For each line in the data below, write an exact copy.

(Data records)

BEGIN

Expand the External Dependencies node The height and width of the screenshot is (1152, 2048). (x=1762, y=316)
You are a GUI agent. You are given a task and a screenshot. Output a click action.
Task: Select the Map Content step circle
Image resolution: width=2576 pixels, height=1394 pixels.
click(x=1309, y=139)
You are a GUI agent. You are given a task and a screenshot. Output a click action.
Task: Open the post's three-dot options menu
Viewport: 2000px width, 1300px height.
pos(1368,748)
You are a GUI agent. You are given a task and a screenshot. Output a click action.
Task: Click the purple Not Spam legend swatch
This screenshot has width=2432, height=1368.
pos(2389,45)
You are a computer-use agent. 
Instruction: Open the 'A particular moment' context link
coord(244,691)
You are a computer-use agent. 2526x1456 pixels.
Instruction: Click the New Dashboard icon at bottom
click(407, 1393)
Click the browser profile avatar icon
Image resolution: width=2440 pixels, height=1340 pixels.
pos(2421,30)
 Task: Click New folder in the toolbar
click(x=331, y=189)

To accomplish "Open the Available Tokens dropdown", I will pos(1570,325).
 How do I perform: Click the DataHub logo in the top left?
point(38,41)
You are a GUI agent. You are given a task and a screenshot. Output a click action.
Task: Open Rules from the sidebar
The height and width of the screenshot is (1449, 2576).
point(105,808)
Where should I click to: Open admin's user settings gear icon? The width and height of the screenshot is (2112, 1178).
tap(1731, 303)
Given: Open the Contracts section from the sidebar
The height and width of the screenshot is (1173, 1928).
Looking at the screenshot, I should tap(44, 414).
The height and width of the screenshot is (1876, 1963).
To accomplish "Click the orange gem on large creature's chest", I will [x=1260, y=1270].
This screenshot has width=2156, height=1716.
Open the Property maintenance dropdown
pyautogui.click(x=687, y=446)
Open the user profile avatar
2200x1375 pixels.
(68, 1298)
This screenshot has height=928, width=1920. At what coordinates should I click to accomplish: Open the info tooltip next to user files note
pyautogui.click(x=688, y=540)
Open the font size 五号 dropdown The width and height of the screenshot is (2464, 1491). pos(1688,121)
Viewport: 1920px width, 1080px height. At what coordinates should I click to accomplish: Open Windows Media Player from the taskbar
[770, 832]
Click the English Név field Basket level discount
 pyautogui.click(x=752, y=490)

END

### [THE ANSWER]
Expand the External Dependencies node The height and width of the screenshot is (1152, 2048). (x=1762, y=316)
You are a GUI agent. You are given a task and a screenshot. Output a click action.
Task: Select the Map Content step circle
Image resolution: width=2576 pixels, height=1394 pixels.
click(x=1309, y=139)
You are a GUI agent. You are given a task and a screenshot. Output a click action.
Task: Open the post's three-dot options menu
Viewport: 2000px width, 1300px height.
pos(1368,748)
You are a GUI agent. You are given a task and a screenshot. Output a click action.
Task: Click the purple Not Spam legend swatch
This screenshot has width=2432, height=1368.
pos(2389,45)
You are a computer-use agent. 
Instruction: Open the 'A particular moment' context link
coord(244,691)
You are a computer-use agent. 2526x1456 pixels.
Instruction: Click the New Dashboard icon at bottom
click(407, 1393)
Click the browser profile avatar icon
Image resolution: width=2440 pixels, height=1340 pixels.
pos(2421,30)
 Task: Click New folder in the toolbar
click(x=331, y=189)

To accomplish "Open the Available Tokens dropdown", I will pos(1570,325).
 How do I perform: Click the DataHub logo in the top left?
point(38,41)
You are a GUI agent. You are given a task and a screenshot. Output a click action.
Task: Open Rules from the sidebar
The height and width of the screenshot is (1449, 2576).
point(105,808)
Where should I click to: Open admin's user settings gear icon? The width and height of the screenshot is (2112, 1178).
tap(1731, 303)
Given: Open the Contracts section from the sidebar
The height and width of the screenshot is (1173, 1928).
Looking at the screenshot, I should tap(44, 414).
The height and width of the screenshot is (1876, 1963).
To accomplish "Click the orange gem on large creature's chest", I will [x=1260, y=1270].
This screenshot has width=2156, height=1716.
Open the Property maintenance dropdown
pyautogui.click(x=687, y=446)
Open the user profile avatar
2200x1375 pixels.
(68, 1298)
This screenshot has height=928, width=1920. At what coordinates should I click to accomplish: Open the info tooltip next to user files note
pyautogui.click(x=688, y=540)
Open the font size 五号 dropdown The width and height of the screenshot is (2464, 1491). pos(1688,121)
Viewport: 1920px width, 1080px height. At what coordinates should I click to accomplish: Open Windows Media Player from the taskbar
[770, 832]
Click the English Név field Basket level discount
 pyautogui.click(x=752, y=490)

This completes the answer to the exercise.